La traçabilité au cœur de la riposte

À Bunia, en Ituri, la lutte contre Ebola prend une nouvelle dimension. Lors d’un briefing conjoint tenu jeudi 18 juin 2026 avec le ministre de la Communication et Médias Patrick Muyaya et le ministre de la Santé publique, Hygiène et Prévoyance sociale Samuel Roger Kamba, le gouvernement congolais a appelé les partenaires sanitaires et financiers à renforcer la coordination des ressources mobilisées contre l’épidémie.

Au-delà de la réponse médicale, l’enjeu devient celui de la confiance publique. Le ministre Samuel Roger Kamba plaide pour une centralisation des données financières au sein d’une coordination unique afin de garantir une meilleure visibilité des fonds engagés.

Les chiffres face au regard du peuple

« Quand nous venons à cet exercice de redevabilité, c’est nous qu’on met devant, c’est nous qu’on contrôle », a déclaré le ministre lors du briefing.

Cette interpellation révèle une préoccupation majeure : les annonces internationales de financements doivent être accompagnées d’une traçabilité claire. « On a entendu parler d’un milliard de dollars du G7, on a entendu les Américains parler de 500 millions de dollars.

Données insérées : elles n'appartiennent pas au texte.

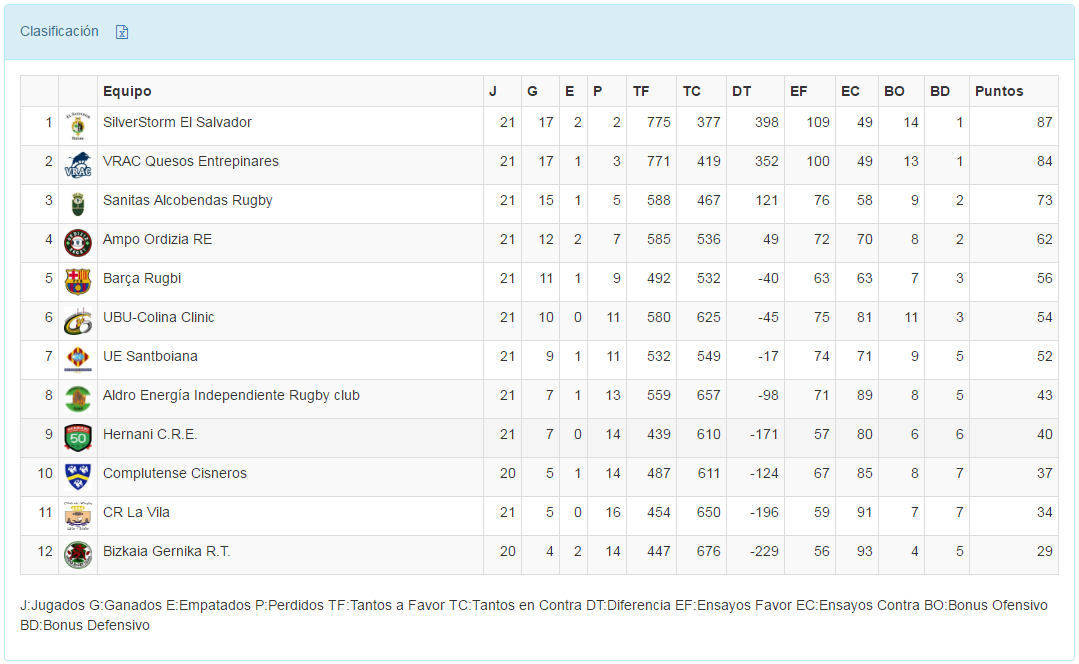The height and width of the screenshot is (664, 1079).
Task: Click the Puntos column header
Action: [x=999, y=91]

Mais cet argent est où ? », a-t-il questionné.

Ainsi, derrière la gestion des fonds se joue une bataille de crédibilité entre institutions publiques, partenaires et populations.

Le passé comme avertissement

Revenant sur l’épidémie de 2018, Samuel Roger Kamba a rappelé l’importance de laisser des traces durables après les interventions. « Quand je dis qu’il y a eu 1,2 milliard de dollars dépensés dans Ebola en 2018, au début les gens ne le croyaient pas », a-t-il expliqué.

Son constat est sévère : malgré les moyens mobilisés, les communautés n’ont pas toujours vu les infrastructures promises.

Une seule équipe, un seul cap

Face aux multiples annonces financières, le ministre insiste : « Un plan, un budget, une équipe pour que nous sachions qui a fait quoi exactement. »

Cette vision place la transparence au centre de la riposte. Elle rejoint une exigence fondamentale de gouvernance : chaque ressource destinée à sauver des vies doit produire un impact visible.

Comme le rappelait l’économiste Amartya Sen, « le développement est un processus d’expansion des libertés réelles dont jouissent les individus ». Dans la crise Ebola, la transparence devient donc plus qu’une obligation administrative : elle devient une responsabilité morale envers les populations vulnérables.

Alors que l’épidémie du virus Bundibugyo continue de mobiliser la RDC et ses partenaires, l’avenir de la riposte dépendra autant des moyens disponibles que de la capacité à rendre chaque effort mesurable, visible et utile. Car, comme le disait Kofi Annan, « la transparence est la base de la confiance ».